Material on locating items on screens
━━━━━━━━━━━━━━━━━━━━

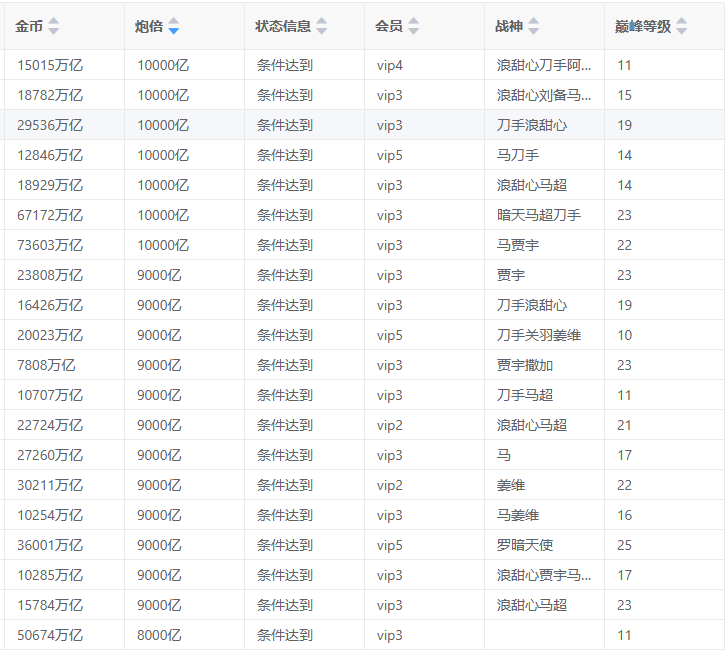The image size is (725, 661).
Task: Sort by 会员 using its sort icon
Action: [x=414, y=26]
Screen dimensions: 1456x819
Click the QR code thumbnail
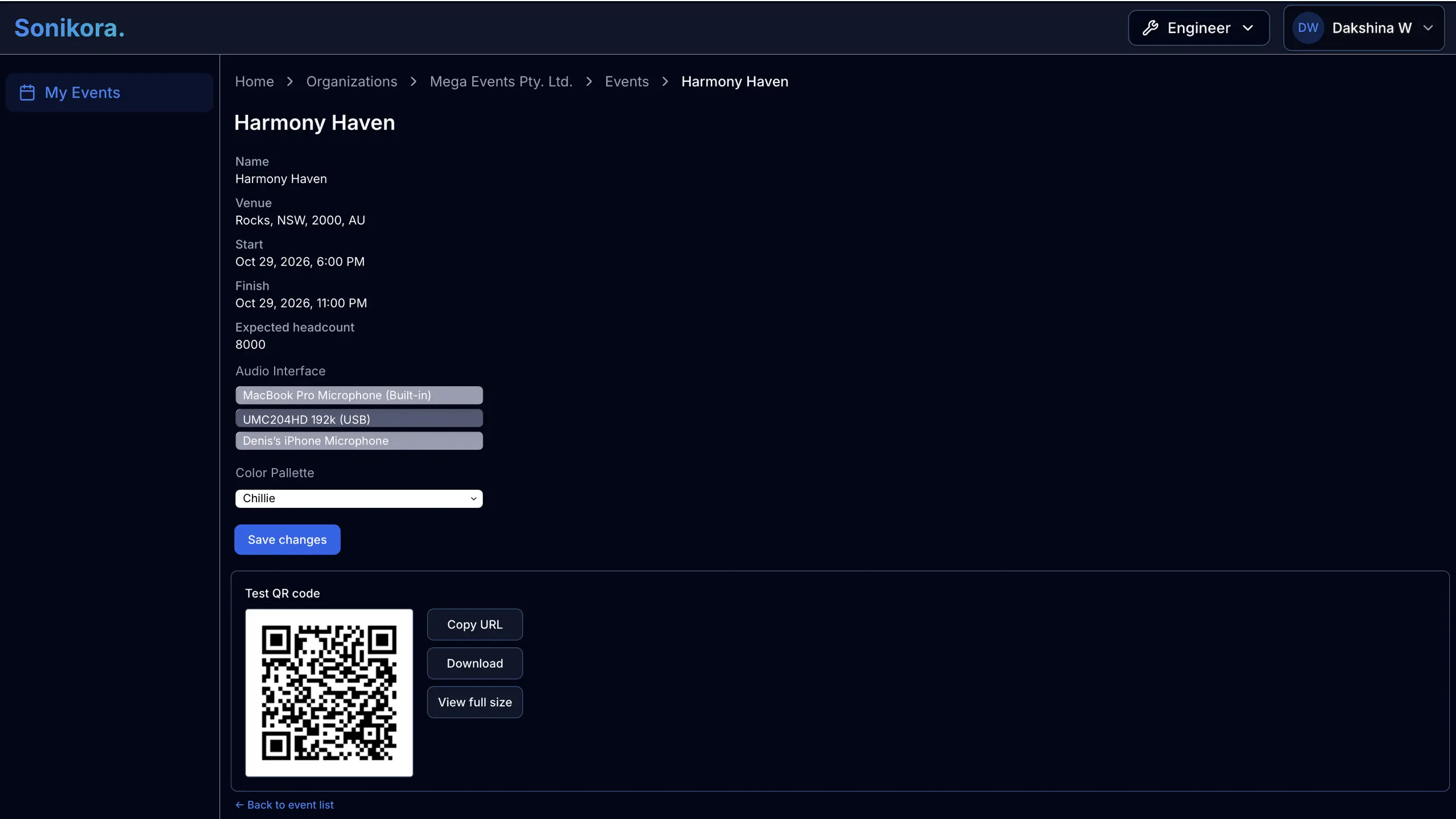pyautogui.click(x=329, y=693)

━━━━━━━━━━━━━━━━━━━━

Rewrite the material above as a numbered list, one line per item, with blank lines and pictures left out.

RESPONSE TO THE TASK –
1. The image size is (725, 661).
2. Task: Sort by 会员 using its sort icon
3. Action: [x=414, y=26]
4. Screen dimensions: 1456x819
5. Click the QR code thumbnail
6. pyautogui.click(x=329, y=693)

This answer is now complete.